A look back at local, national and world events through Deseret News archives.
On Feb. 14, 1929, the “St. Valentine’s Day Massacre” took place in a Chicago garage as seven rivals of Al Capone’s gang were gunned down.
Known as the “Valentine’s Day Massacre,” this is one of the most violent events of the Chicago gang era, per the FBI. Seven members of a rival gang were shot to death execution-style by gangsters impersonating the police. Although no one was ever convicted of the crime and Capone himself was in Florida at the time, the Chicago Tribune reported then that Capone was widely believed to have orchestrated the murders, as it eliminated his last rivals.
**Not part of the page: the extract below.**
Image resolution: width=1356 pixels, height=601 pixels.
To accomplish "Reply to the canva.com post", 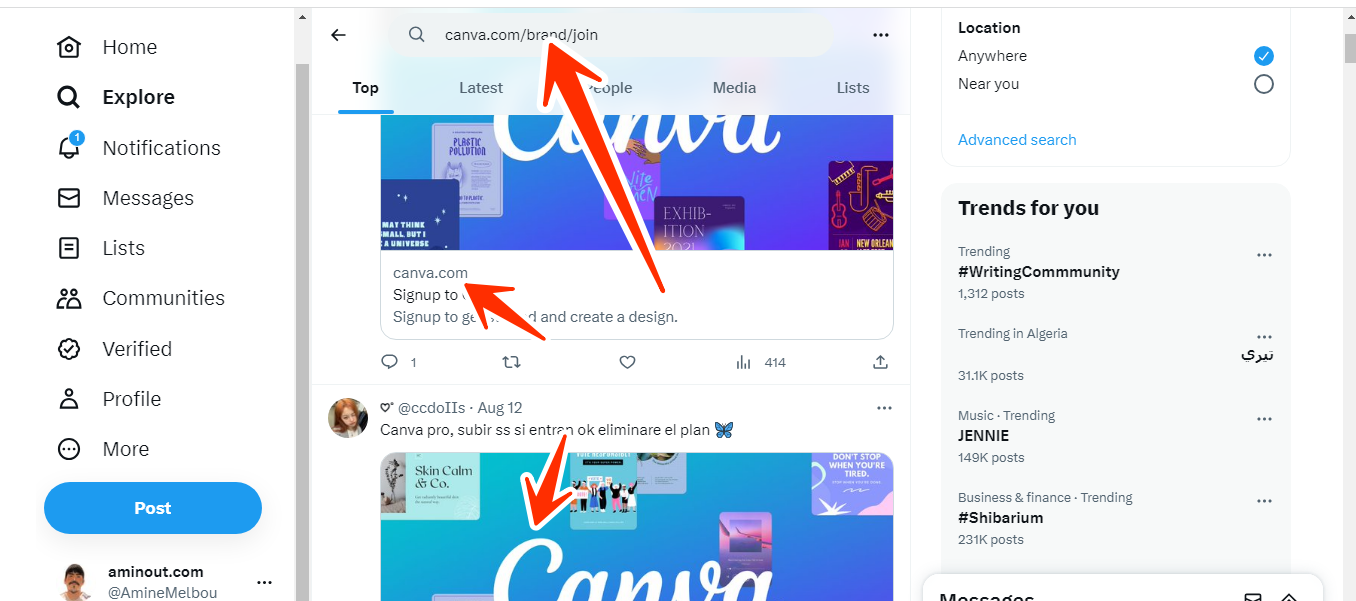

It was big news across the nation, and the Deseret News splashed the news across its Page 1 for several days. At first, some blamed the Chicago police force.
Capone ruled the criminal underground of Chicago in the 1920s. Also known by the nickname “Scarface,” he ran several illegal operations, including prostitution, bootlegging and gambling, and was suspected of orchestrating an unknown number of murders.
But on Oct. 17, 1931, he was convicted of income tax evasion and sentenced to 11 years in prison.
Tax evasion.
Did Capone come to Utah?
During Prohibition, Capone reportedly stepped off a train in Ogden and took a stroll down 25th Street, then nicknamed “Two-Bit Street,” scouting business opportunities. He supposedly found drugs, prostitutes, thugs, thieves and card sharks. Below his feet were subterranean tunnels for running hooch between speakeasies.
Capone hopped the next westbound train at Union Station, muttering to an associate: “This is too rough a town for me.”

Deseret News archives are full of stories of Capone’s exploits, the St. Valentine’s Day Massacre and Prohibition in the 1920s. There is a wonderful tale of a Utah man who treated some of the Feb. 14 victims at a Chicago-area hospital as a young man:
“The real-life ‘Scarface’: a timeline of Al Capone’s life and crimes”
“Oldest Utahn left a legacy of hard work”
“Capone’s luxury lockup unlocked for the public”
“Ogden museum to display historic artifacts from Al Capone, Butch Cassidy, Einstein on Saturday”
“Crime linked to breakup of family”
“Legacy of Capone still lures tourists”
“Capone clippers bring big bucks”
“Capone may have one more hit — in music”

On another historic note, on Feb. 14, 2018, a gunman identified as a former student opened fire with a semiautomatic rifle at Marjory Stoneman Douglas High School in Parkland, Florida, killing 17 people in the nation’s deadliest school shooting since the Sandy Hook Elementary School attack in Newtown, Connecticut, more than five years earlier.